Forgiveness: Letting Go of Blame to Reach Your Health Goals

I was recently talking with a friend—I’ll call her Priscilla (not her real name)—about her struggles with reaching her health and fitness goals. Priscilla has been making it to the gym about three times a week and getting in some good strength and cardio workouts, but she’s feeling so frustrated with not seeing results.

As we talked, Priscilla’s struggles resonated with me. I wanted to share the story as I thought it may resonate with many people who have struggled with weight and body image.

Telling the story

I asked Priscilla what she thought was getting in her way. “No idea. Bad food. Even though I’m getting to the club and walking my dog every day it all seems like a waste of time.”

All I could really muster up in response was, “It’s never a waste of time. There are definite health benefits.”

She continued. “I’m just so mad at what I did to myself.” She was referring to gaining over 40 pounds over the course of a couple of years, hitting her highest weight ever. “I’m just trying to stay under the weight I’m at now. It’s a scary place to be. It’s been over a year since I’ve even wanted photos of myself taken.”

Finding the right words

It’s hard to see a friend struggling so hard with their confidence and well-being. And it’s hard to know what to say, how to maintain the line between supportive and encouraging without coming across as unintentionally pushy or “judgey.”

You try to help, but maybe push too hard. You say nothing, then get scolded for not being supportive. You say something that’s meant to be encouraging, but somehow it defeats her. It’s not easy for either person.

Understanding the emotions

“I know how some of it started,” she said. “I just don’t know how to get back to where I was.” She started gaining the weight after the loss of a relationship. She binged on pizza and ice cream. I would see the empty boxes in her trash, but said nothing. Then, not long after her relationship ended, she lost her pet after 14 years of companionship. People who have pets know how emotionally devastating that is. A few months later I noticed her getting heavier, but said nothing.

Fast-forward a year and she asked me, “Why didn’t you say anything?” To myself I thought, yeah we know how that would go. But then realized it was more my own discomfort about her potentially getting upset with me and my own discomfort with seeing her upset, that kept me from saying anything.

Accepting support, giving support

I’m learning to forego my own discomfort and accept that sometimes I may not say precisely the right thing or phrase a question eloquently.

Now I’m saying things. Or, more accurately, I’m asking her tough questions and being gently persistent in nudging her to think about it, to talk about it. After all, Priscilla is the one who will tune into what she needs, where she wants to be, and make the choices to get there.

Uncovering the barriers

I care deeply about Priscilla and want to see her happy and healthy. But the truth is, I don’t know what is preventing her from moving towards her fat loss goals. I don’t think she’s completely aware either.

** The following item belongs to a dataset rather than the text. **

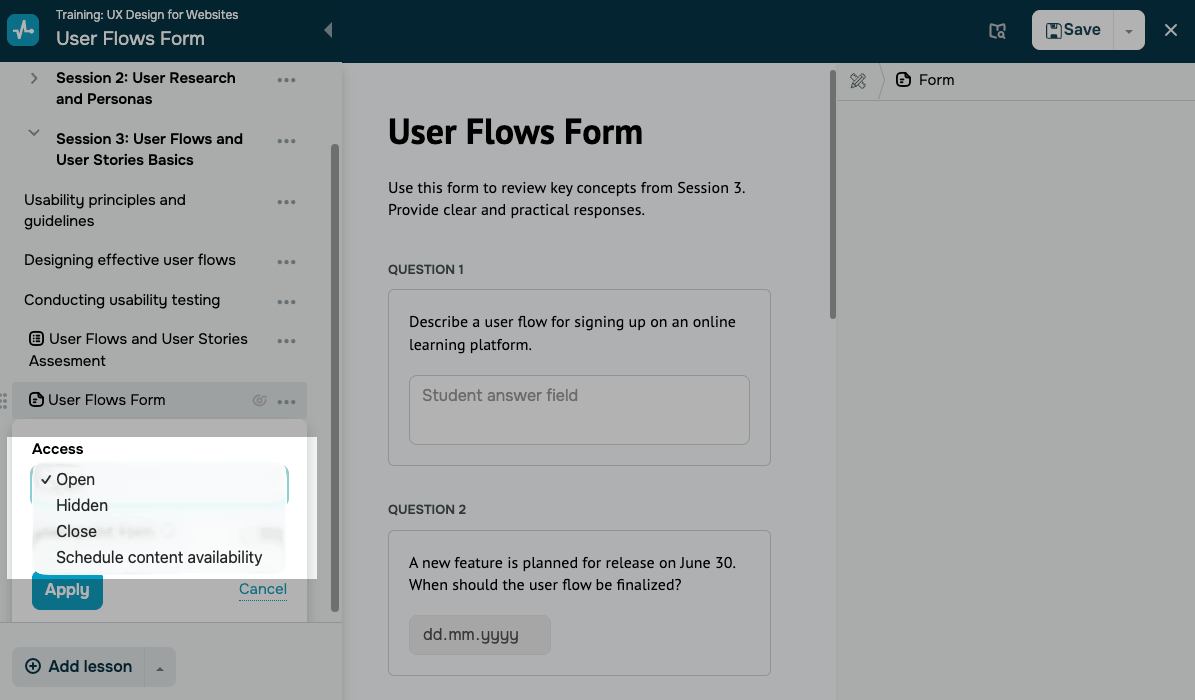This screenshot has width=1195, height=700.
Task: Click the visibility icon on User Flows Form
Action: pos(260,401)
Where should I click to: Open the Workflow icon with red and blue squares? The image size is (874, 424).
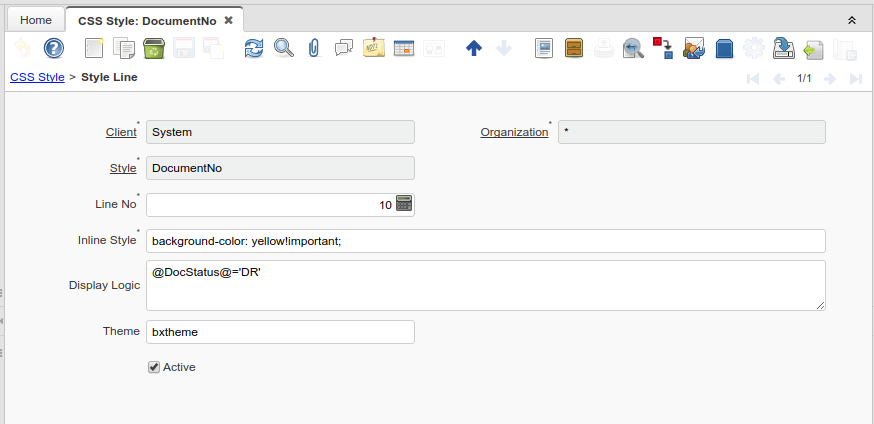(x=663, y=48)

Her words played in my head over the next few days. Early one morning when I was driving home from the gym I sent her a text. “I was thinking on my drive home today about what you said — ‘I’m just so mad I did this to myself’ – maybe you need to forgive yourself.”

Her response: “I know where it started but I’ve never recovered from what I did and just trying to not do worse.”

I gathered she was less excited about my epiphany than I was and felt that old familiar discomfort of “maybe I said something wrong.” But I let it go and reminded myself that next time I’ll ask a question, not make a suggestion that could be off the mark.

Still. This got me thinking: How many of us may need to forgive ourselves for the way we’ve treated our bodies or our whole selves? How many of us aren’t even aware of how we’re treating ourselves?

Opening up and embracing possibilities

I’ll leave you with a few questions to ask yourself or to ask someone else.

  1. Awareness
  • Are you aware of how you feel about yourself? Can you articulate those feelings?
  • Are you aware of how you talk to yourself? Are your words kind or hurtful?
  • Are you aware of what’s getting in your way?
  • Are you aware of what you need to get where you want to go?
  1. Forgiveness
  • Do you blame yourself?
  • Do you put yourself down?
  • Do you feel you’re not worthy?
  1. Commitment
  • What are your goals? How will you reach them?
  • Do you have a plan? If not, what do you need to create one?
  • How can you help people support you? What do you need from them?
  • What are you ready for at this point? What can you realistically commit to?
  1. Patience
  • Have you congratulated yourself for making a healthy choice lately?
  • Have you recognized the importance of small changes you’ve made?
  • Are you keeping perspective on how many small changes lead to big change?
  • Is your plan working for you? Is it too challenging for where you are? Not challenging enough? Do you need to revise it?

Take a few deep breaths and say something nice to yourself.